> DOCUMENT TEXT:
Death is inevitable. It is a part of everyday life. In the year 2020, I’ve dealt with two significant deaths with my grandfather and brother. Coping with those deaths taught me not only about others, but about myself. Here are some of the things I’ve learned.

I Took Time for Granted

My grandfather was 84 years old when he passed. Although he was around my entire life, I always knew he wasn’t going to be around forever. Death at his age was normal. My brother, however, died at the age of 25. It was unexpected for everyone. I thought I had 30-40 more years of life with him. Him passing made me realize that we don’t have as much time on Earth as we think. I learned a harsh lesson to stop taking time for granted, not only for my life, but with others as well.

Everyone Copes with Death Differently

My way of coping with death is joking about it. Whenever someone comforted me about my brother passing, I always made jokes about him as well as the entire situation itself. It was never intentional, mostly instinct.

While joking was my coping mechanism, it wasn’t the same for others. Some people who were impacted by my brothers death cried to cope, while others avoided talking about it entirely. It taught me that everyone has their way of coping with the situation, and we all should understand and accept the differences.

(Saved entries)

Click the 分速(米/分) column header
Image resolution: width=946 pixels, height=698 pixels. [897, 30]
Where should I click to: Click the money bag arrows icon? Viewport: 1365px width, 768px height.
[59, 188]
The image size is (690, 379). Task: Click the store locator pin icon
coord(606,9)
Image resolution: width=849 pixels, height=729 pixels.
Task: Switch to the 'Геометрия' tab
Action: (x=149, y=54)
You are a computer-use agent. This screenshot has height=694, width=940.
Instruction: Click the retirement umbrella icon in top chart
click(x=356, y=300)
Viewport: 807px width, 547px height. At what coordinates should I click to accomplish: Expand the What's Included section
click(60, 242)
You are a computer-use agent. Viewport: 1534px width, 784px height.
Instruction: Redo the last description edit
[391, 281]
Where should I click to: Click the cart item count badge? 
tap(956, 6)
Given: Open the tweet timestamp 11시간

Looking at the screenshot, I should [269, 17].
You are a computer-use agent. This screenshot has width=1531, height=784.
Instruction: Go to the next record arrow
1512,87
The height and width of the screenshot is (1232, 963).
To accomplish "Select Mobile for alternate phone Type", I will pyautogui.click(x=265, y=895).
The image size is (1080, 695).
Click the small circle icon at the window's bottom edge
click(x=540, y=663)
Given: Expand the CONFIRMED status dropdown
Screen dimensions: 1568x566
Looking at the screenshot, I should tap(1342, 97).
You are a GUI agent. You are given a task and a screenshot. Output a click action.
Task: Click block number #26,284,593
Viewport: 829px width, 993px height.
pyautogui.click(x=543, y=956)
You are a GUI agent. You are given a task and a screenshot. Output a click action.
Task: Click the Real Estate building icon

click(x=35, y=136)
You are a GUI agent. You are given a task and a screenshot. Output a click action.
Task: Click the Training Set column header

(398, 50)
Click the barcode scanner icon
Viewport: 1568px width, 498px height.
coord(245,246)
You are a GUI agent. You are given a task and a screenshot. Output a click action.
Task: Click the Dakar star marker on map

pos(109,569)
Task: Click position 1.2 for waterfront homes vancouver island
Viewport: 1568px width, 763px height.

> DIRECTIONS:
[1] Answer these about the text on coping with death:
(a) How old was the grandfather when he passed?
(b) At what age did the brother die?
(c) What is the writer's own way of coping with death?
[2] Write out everything in the text on coping with death from "Everyone Copes with" down to "accept the differences.", substituting "reflex" for "instinct".
The saved entries are separate material and have nothing to do with the text on coping with death.

> ANSWERS FOR THE TASKS:
[1]
(a) 84 years old
(b) 25
(c) Joking about it

[2]
Everyone Copes with Death Differently

My way of coping with death is joking about it. Whenever someone comforted me about my brother passing, I always made jokes about him as well as the entire situation itself. It was never intentional, mostly reflex.

While joking was my coping mechanism, it wasn’t the same for others. Some people who were impacted by my brothers death cried to cope, while others avoided talking about it entirely. It taught me that everyone has their way of coping with the situation, and we all should understand and accept the differences.